We first pause beside the Town Hall clocktower. To the west is the Manchester Unity Building, Melbourne’s tallest building when it was erected in 1932. South down Swanston Street is St Paul's Anglican Cathedral (1891), designed by the English Gothic Revival architect William Butterfield. In the distance is the stepped pyramid of the Shrine of Remembrance (1934), the massive memorial to the Victorians killed in World War I. Nearby, on the edge of the City Square, Charles Summer’s 1865 statue commemorates another Australian tragedy — the deaths of Victorian explorers Robert O’Hara Burke and William Wills as they returned from the first overland crossing of Australia.
Stop 14
The gold rushes made Melbourne rich. They also made it democratic and respectable. The new settlers built churches, libraries and public halls as well as banks and warehouses. Scottish Presbyterians, English Methodists, Baptists and Congregationalists set the tone of public life. Soon the city was as famous for its high-minded intellectual life as its sober Sundays.
Stop 14
A civic palace
Politics was a passion among the gold generation. In the 1860’s working men marched through the streets in torchlight processions and listened to street corner orators.

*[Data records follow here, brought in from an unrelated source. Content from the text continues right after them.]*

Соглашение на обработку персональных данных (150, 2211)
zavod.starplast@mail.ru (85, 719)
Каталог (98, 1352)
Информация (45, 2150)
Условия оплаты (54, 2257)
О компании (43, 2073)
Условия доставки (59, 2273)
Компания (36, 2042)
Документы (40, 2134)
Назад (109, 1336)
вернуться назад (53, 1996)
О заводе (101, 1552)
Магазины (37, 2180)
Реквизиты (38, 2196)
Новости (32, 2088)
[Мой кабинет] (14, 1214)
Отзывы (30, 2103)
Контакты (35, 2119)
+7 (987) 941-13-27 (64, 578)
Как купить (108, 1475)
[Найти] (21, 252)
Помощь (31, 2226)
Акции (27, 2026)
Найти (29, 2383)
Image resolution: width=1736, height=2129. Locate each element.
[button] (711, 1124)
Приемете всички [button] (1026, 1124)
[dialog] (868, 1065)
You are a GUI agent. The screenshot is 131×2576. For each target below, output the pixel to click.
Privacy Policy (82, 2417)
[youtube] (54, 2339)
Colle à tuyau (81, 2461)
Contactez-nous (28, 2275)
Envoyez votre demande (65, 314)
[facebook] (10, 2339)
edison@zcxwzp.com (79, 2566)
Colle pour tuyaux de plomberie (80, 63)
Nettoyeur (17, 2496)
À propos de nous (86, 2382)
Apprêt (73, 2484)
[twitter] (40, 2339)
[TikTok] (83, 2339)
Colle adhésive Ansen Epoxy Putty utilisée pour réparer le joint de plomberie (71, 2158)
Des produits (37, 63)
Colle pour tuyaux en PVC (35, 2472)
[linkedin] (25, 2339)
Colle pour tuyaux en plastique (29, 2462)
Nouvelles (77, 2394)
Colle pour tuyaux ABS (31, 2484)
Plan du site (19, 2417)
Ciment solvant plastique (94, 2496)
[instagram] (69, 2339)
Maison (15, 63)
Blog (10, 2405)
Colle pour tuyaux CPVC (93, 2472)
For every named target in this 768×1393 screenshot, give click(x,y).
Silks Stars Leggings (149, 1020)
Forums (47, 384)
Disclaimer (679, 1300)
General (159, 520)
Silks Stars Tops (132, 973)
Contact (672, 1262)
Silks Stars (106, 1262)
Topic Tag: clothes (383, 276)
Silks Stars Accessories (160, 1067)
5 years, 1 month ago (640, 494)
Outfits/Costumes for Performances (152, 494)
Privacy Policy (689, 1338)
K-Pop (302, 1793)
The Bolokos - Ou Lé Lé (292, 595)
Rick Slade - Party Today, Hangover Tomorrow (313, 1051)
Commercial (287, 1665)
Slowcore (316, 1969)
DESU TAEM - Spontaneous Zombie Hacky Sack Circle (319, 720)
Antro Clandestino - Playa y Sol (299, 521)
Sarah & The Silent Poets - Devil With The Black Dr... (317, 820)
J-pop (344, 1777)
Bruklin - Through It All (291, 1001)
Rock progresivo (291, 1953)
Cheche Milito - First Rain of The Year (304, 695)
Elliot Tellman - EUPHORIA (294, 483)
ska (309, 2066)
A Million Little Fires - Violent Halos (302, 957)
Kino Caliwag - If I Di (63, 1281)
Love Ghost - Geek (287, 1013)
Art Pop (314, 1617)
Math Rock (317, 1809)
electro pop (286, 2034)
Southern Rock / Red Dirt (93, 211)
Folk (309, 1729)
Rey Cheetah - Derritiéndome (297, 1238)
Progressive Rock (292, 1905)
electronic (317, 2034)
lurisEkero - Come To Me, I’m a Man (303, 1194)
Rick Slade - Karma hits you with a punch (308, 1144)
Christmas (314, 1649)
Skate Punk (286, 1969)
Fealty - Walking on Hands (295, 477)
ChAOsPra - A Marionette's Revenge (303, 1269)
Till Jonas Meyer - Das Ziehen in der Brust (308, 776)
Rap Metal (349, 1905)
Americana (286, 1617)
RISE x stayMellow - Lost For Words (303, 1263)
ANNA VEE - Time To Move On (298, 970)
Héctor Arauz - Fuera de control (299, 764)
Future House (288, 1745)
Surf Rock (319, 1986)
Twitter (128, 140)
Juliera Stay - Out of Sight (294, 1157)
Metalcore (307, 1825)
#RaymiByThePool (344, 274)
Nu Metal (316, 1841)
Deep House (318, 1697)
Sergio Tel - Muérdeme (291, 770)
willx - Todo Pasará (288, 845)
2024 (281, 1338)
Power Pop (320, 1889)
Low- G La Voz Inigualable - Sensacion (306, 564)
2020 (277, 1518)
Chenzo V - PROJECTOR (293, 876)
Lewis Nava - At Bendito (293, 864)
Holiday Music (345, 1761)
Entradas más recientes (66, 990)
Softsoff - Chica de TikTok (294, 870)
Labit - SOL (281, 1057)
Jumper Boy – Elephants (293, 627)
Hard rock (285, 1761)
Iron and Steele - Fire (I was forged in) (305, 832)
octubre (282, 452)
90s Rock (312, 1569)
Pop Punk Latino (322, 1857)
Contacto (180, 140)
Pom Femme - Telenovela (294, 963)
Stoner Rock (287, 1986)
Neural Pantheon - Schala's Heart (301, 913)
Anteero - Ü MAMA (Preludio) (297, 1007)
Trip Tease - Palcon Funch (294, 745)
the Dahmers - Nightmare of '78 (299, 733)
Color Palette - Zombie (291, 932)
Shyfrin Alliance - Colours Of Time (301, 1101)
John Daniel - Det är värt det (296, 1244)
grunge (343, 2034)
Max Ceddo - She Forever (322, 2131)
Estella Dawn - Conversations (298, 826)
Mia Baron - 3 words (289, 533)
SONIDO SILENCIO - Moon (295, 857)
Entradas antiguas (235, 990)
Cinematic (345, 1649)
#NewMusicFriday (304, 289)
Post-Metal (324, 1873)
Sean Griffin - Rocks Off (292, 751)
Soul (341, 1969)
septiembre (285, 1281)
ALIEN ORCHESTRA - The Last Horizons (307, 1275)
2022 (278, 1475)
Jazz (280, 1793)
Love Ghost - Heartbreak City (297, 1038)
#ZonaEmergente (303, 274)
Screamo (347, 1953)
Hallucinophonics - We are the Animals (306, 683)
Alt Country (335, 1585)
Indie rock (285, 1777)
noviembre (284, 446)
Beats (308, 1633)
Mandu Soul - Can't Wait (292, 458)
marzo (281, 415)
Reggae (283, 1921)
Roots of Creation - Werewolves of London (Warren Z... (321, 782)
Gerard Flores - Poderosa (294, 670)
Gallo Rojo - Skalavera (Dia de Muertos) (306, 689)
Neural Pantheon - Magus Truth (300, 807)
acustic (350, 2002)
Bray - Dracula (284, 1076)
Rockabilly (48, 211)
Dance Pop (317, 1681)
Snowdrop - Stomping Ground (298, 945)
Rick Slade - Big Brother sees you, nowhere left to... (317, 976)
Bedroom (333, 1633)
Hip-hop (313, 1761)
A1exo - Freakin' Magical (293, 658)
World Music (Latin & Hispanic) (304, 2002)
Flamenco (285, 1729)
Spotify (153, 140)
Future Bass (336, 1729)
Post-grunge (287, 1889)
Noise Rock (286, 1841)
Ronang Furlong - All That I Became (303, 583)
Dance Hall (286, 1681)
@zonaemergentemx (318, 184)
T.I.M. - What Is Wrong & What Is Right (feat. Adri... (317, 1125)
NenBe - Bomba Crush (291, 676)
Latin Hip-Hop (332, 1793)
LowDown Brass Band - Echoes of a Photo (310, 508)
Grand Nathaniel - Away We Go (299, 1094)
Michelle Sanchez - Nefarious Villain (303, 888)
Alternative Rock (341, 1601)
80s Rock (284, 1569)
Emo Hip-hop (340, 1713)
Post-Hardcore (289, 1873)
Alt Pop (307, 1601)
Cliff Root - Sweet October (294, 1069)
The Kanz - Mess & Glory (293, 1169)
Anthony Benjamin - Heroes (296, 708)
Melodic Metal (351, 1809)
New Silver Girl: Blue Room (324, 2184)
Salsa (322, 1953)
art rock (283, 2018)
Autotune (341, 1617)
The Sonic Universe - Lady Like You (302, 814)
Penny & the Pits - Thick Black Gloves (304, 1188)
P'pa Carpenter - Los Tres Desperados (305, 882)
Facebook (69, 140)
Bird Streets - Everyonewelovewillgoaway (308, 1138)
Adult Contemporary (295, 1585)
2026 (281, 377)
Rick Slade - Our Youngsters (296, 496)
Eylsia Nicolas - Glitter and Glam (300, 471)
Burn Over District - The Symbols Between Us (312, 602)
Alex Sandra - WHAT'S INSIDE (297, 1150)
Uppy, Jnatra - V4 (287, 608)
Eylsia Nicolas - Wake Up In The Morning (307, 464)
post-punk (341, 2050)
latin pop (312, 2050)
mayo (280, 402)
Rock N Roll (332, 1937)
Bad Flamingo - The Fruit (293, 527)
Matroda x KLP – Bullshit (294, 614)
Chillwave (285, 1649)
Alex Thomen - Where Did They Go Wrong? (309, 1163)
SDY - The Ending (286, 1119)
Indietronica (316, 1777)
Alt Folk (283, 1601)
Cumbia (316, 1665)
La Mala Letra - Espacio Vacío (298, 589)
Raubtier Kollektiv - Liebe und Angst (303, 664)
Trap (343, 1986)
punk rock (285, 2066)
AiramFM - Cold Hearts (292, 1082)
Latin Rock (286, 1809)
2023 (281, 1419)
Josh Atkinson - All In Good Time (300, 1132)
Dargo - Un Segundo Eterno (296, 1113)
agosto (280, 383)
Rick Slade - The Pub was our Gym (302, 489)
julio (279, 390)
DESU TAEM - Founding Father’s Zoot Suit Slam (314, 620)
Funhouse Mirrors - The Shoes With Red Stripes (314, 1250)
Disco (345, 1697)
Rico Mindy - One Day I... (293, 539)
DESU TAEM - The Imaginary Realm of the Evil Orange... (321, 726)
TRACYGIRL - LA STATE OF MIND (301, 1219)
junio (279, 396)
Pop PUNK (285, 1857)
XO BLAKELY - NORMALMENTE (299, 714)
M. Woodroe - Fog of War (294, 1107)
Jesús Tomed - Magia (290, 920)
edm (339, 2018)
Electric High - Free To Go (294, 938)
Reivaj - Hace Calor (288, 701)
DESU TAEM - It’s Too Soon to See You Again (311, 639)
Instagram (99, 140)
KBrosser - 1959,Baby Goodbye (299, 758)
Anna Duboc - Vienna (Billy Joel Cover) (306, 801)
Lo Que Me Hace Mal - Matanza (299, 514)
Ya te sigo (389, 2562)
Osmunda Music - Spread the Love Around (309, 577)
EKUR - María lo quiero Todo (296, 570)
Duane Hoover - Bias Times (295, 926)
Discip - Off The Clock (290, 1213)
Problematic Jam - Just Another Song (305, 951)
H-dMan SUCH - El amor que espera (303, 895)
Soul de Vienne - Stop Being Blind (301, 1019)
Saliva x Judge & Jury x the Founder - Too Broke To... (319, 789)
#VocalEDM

Citizens petitioned the Town Council for a hall to accommodate those ‘who may wish to assemble for political or other purposes’. The Duke of Edinburgh, Queen Victoria’s son, laid the foundation stone of the Melbourne Town Hall in 1867.
Stop 15
Educating the masses
The Athenaeum was founded on this site in 1839 (the facade dates from 1885-6) as the Melbourne Mechanics' Institute — a society 'for the promotion of science…particularly among the young as well as the operative classes'. In 1851, the institute had offered a reward of £200 for the discovery of gold within 200 miles of Melbourne. It later opened a lending library and a theatre, both operating to this day.
Stop 16
Holy Hill
Collins Street was the ideal place for a church. Architect Joseph Reed added a portico the Baptists’ classical temple in 1862.
Stop 17
St Michaels Uniting Church
Joseph Reed also designed the St Michaels Uniting Church (Romanesque Independent Church), (1886), and its Gothic neighbour, Scots Church (1873). David Mitchell, Scottish stone-mason, goldrush immigrant and father of diva Nellie Melba, was the builder.